Monday, January 18, 2016

Hey you... Don't give up.

I was watching "The Bachelor" tonight. This show seriously just makes me laugh because they are saying on public television what we have all said in our heads at some point or another. About a first date or being nervous or wondering what someone is thinking. I mean it is, in the most unreal sense, real. One of the things I have loved about this season is the fact that when girls don't feel like it's working, they understand that Ben (the Bachelor) takes this seriously and they volunteer to leave. I don't remember another season where they have done that with so much grace, but I'm glad they are. And I'm glad that Ben doesn't feel like he has to make up something to keep them there. He lets it go on. Their giving up is not actually giving up... it is letting something go to pursue something better and allowing the other person involved to pursue something better.

I had an eventful, really super fun weekend and felt like going back to school tomorrow could be a drag. My kids will be excited because, despite what they say, they hate staying home and being bored and a lot of them will have worked all weekend so they will basically need a nap or two tomorrow.

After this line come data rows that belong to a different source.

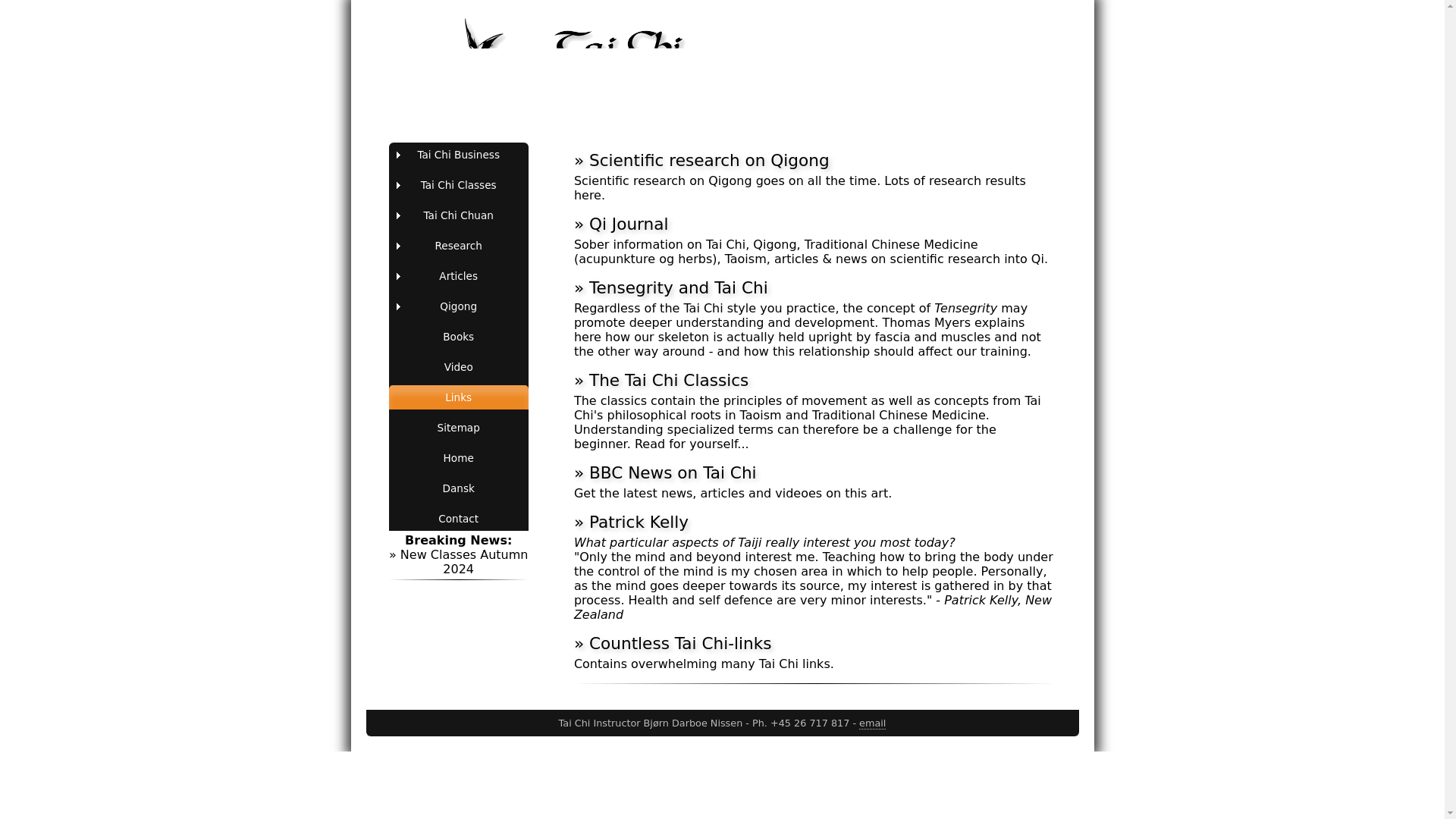
Tai Chi Business (457, 154)
Video (457, 366)
Articles (457, 275)
Send email (872, 723)
Books (457, 336)
Qigong (457, 306)
Tai Chi Chuan (457, 215)
Research (457, 245)
Tai Chi Classes (457, 184)
Given the description of an element on the screen output the (x, y) to click on. 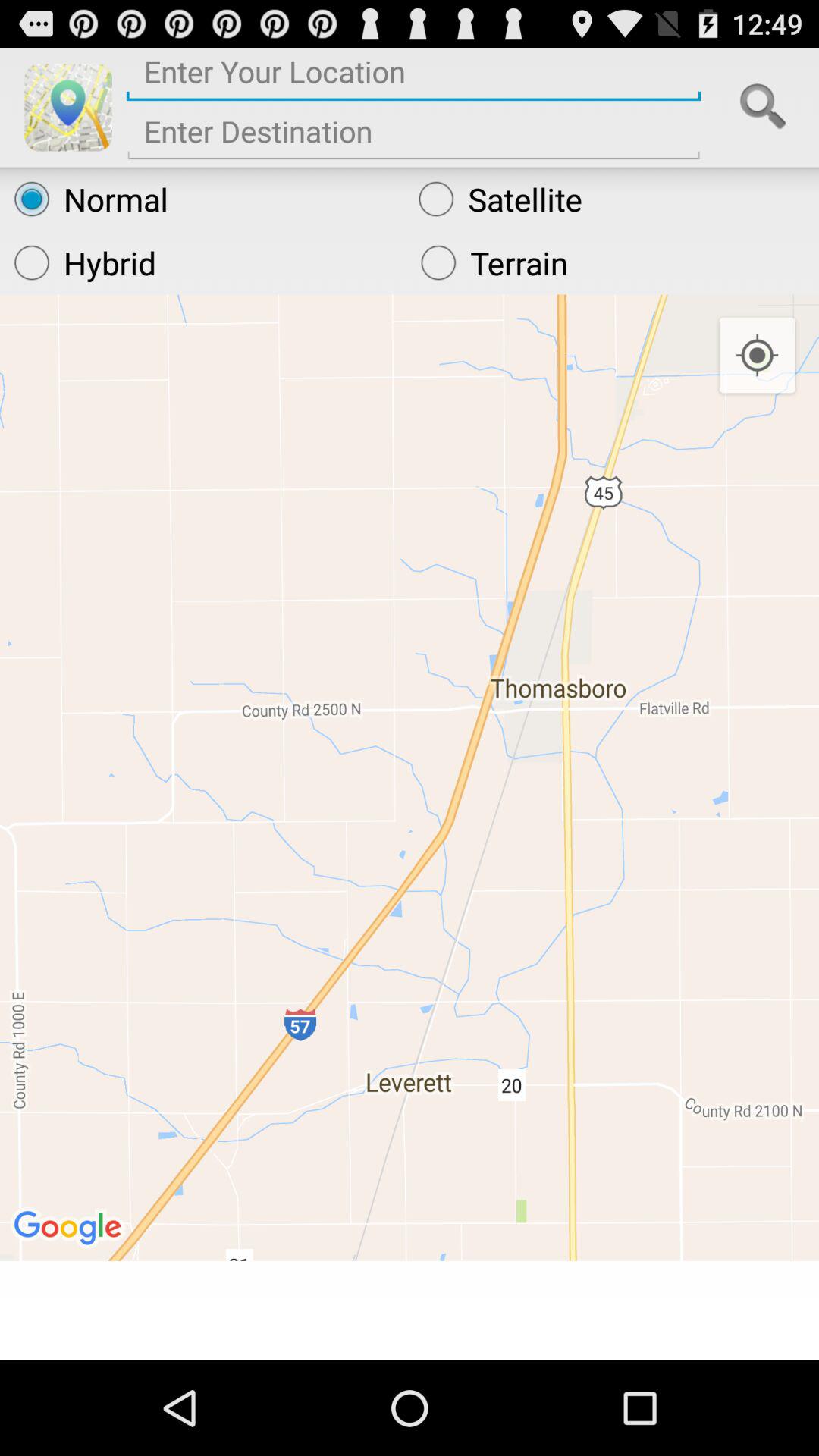
open the hybrid (203, 262)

One of my girls messaged me today and told me how difficult it would be this semester. This sweet one is up against some hard circumstances and tough realities. She's fighting a reality that she doesn't want for herself but is also making choices based on consequences of other choices. (I know this seems confusing but I would never want her to feel like I'm telling her whole life story, even though she would willingly tell you herself.) My heart hurts for her and I can see her getting to the edge and having to make a choice as to what to do next while lacking the support she needs to move on and start over and keep MAKING herself do hard things. She said, "Thanks Ms. G" and my response was "That's what I'm here for!" We are here to help people do hard things. To not give up.

Another one of my friends, who's also a teacher, asked me Friday, "Do you ever just wonder whether this is your calling or not?" She was referring to teaching and I told her, yes, all the time. Last semester, it felt like there were a few weeks where it was every day weeks in a row. It was reassuring that she wasn't the only one who felt like that. It is easy to get burned out and let things that don't matter get to us.

I've questioned something totally different most of yesterday and today. I struggled to be totally myself but also questioned whether I was myself and if myself was good enough. Kristi, my big sister/mentor/friend/advisor, sent me this quote from E.E. Cummings: "To be nobody but yourself in a world that's doing its best to make you somebody else, is to the fight the hardest battle you are ever going to fight. Never stop fighting."

It is okay to stay true to myself when things work out and when they don't. When things feel good and when they don't. When things go well and when they don't.

So I just want to tell you-- Hey you, don't give up. If it's your first day back to college, your first day of a new semester, your 'Monday,' your worst day, the longest day, or the best day. Let things go to move forward and take new adventures and have new beliefs that you don't have to give up something to be yourself. And if something is to be given, let is be something that needs to go and replace it with something so you.